Appeal from a judgment of the Monroe County Court (Frank P Geraci, Jr., J), rendered May 8, 2002. The judgment convicted defendant, upon a jury verdict, of murder in the second degree, criminal possession of a weapon in the second degree and criminal possession of a weapon in the third degree.

It is hereby ordered that the judgment so appealed from be and the same hereby is unanimously affirmed.

Memorandum:

Defendant appeals from a judgment convicting him after a jury trial of murder in the second degree (Penal Law § 125.25 [1]), criminal possession of a weapon in the second degree (§ 265.03 [2]) and criminal possession of a weapon in the third degree (§ 265.02 [4]). We reject defendant’s contention *1100that the prosecutor committed a Batson violation. The prosecutor provided race-neutral reasons for exercising peremptory challenges with respect to two African-American prospective jurors, and County Court properly determined that those stated reasons were not pretextual (see People v Smocum, 99 NY2d 418, 420 [2003]). We further conclude that the court properly admitted as an excited utterance the testimony of a police officer that the victim named defendant as the shooter (see People v Cotto, 92 NY2d 68, 78-79 [1998]). The victim had been shot several times and was in obvious pain, and “[i]t is this extraordinary stress that prevented [the victim] from engaging in reflection and gives his statements the necessary indicia of reliability” (id. at 79; see generally People v Vasquez, 88 NY2d 561, 579 [1996]). In any event, there were four additional eyewitnesses who identified defendant as the shooter, and thus any error in admitting the officer’s testimony is harmless (see People v Crimmins, 36 NY2d 230, 237 [1975]; cf.
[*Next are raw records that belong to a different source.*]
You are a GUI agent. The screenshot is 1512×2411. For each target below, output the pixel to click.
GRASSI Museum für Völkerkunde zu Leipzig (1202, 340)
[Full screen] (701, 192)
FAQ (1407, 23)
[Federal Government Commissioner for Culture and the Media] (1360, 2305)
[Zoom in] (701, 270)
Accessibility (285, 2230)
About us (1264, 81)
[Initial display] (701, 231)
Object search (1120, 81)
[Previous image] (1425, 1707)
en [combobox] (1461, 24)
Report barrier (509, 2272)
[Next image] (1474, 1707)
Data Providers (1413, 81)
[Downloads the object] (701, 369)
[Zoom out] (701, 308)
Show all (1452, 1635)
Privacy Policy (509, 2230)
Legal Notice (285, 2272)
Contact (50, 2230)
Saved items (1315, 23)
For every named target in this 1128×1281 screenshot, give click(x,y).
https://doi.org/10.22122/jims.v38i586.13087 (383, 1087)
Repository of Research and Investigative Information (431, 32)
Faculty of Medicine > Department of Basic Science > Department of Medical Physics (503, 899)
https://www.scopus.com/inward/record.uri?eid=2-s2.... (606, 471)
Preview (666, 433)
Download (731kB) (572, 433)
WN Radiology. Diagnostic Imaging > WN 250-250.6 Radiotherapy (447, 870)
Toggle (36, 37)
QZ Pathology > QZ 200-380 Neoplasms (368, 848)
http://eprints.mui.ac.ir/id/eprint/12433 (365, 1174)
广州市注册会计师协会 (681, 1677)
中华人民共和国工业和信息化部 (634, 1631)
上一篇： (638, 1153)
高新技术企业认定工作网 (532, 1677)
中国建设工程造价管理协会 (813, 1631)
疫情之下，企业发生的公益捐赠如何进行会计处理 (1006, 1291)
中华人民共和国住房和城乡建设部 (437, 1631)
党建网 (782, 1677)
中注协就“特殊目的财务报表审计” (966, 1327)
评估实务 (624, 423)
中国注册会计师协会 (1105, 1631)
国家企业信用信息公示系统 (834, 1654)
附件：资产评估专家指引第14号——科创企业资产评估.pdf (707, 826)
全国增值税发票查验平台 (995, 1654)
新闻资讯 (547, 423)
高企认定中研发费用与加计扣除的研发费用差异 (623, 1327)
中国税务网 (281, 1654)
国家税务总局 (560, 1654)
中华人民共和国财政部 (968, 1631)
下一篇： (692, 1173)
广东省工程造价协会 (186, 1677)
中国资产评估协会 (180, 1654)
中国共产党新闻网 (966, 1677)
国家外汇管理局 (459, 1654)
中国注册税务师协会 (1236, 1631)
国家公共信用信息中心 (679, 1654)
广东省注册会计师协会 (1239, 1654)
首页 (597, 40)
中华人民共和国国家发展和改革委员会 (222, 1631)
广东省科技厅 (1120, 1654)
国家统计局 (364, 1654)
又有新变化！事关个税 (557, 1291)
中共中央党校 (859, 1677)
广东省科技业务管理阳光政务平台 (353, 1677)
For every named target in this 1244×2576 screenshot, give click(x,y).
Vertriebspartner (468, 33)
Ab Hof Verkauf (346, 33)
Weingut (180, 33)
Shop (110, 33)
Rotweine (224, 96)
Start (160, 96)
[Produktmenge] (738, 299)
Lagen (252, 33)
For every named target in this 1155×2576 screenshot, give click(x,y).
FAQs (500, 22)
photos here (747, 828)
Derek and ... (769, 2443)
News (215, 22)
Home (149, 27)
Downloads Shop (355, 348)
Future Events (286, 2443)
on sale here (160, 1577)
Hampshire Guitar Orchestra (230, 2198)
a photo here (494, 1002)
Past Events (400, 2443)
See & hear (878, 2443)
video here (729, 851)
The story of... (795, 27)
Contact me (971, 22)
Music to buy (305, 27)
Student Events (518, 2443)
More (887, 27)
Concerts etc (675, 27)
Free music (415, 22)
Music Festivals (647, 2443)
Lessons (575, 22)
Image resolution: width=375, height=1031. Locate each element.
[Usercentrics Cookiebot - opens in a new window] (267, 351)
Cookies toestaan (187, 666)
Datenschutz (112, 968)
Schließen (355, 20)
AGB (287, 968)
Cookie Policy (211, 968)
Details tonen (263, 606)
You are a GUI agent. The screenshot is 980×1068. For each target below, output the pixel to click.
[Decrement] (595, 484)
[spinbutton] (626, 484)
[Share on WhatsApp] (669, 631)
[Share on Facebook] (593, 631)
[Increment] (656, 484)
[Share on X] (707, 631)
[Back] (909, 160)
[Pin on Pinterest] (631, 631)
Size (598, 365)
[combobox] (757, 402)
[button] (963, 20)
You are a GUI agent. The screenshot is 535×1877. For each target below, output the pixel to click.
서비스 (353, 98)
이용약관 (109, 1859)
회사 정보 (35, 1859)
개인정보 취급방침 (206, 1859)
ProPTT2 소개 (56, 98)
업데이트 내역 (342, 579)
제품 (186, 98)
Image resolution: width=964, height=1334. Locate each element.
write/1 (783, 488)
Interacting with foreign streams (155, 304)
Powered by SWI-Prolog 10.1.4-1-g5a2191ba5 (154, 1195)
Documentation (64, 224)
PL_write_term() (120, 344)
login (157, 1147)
People v Crombleholme, 8 AD3d 1068 [2004]).

Additionally, because defense counsel elicited the fact that an eyewitness was the subject of a material witness warrant, the court did not err in permitting the prosecutor to elicit testimony concerning the underlying reason for the warrant (see People v Howard, 193 AD2d 620, 621 [1993], lv denied 81 NY2d 1074 [1993]). We further conclude that the court did not err in denying defendant’s motion to dismiss based on the failure of the prosecutor to disclose that an eyewitness was in custody as a juvenile delinquent. A juvenile delinquency adjudication in Family Court is not considered Brady material by this Court (see People v Bennett, 273 AD2d 914 [2000], lv denied 95 NY2d 932 [2000]). In any event, “[e]ven assuming that the prosecutor had an obligation to disclose the adjudication prior to trial on the ground that it constitutes Brady material ..., we note that . . . defendant had a meaningful opportunity” to cross-examine the eyewitness with respect to the charges underlying that adjudication (id. at 914).

We reject the further contentions of defendant that reversal is required based on alleged prosecutorial misconduct (see generally People v Mott, 94 AD2d 415, 418-419 [1983]) and that the evidence is legally insufficient to support the conviction (see generally People v Bleakley, 69 NY2d 490, 495 [1987]). Although defendant presented alibi witnesses, four eyewitnesses to the shooting testified for the People that defendant shot the victim multiple times, at short range. Also contrary to defendant’s contention, the sentence is not unduly harsh or severe.

We further conclude that defendant was not denied his right *1101to effective assistance of counsel at the time of the grand jury proceeding on the ground that defense counsel allegedly failed to effectuate defendant’s right to testify before the grand jury (see People v Mejias, 293 AD2d 819, 820 [2002], lv denied 98 NY2d 699 [2002]). We also conclude that defendant waived his right to be present at sidebar conferences during jury selection. The record establishes that defendant was informed of his right to be present at all such conferences and that defense counsel waived that right in defendant’s presence, in open court (see People v Lawrence, 1 AD3d 625, 626 [2003], lv denied 1 NY3d 630 [2004]). The record further establishes that defendant failed to object to his absence at any sidebar conferences (see People v Keen, 94 NY2d 533, 538-539 [2000]; Lawrence, 1 AD3d at 626). We have reviewed defendant’s remaining contentions and conclude that they are without merit. Present—Pigott, Jr., P.J., Green, Kehoe, Gorski and Hayes, JJ.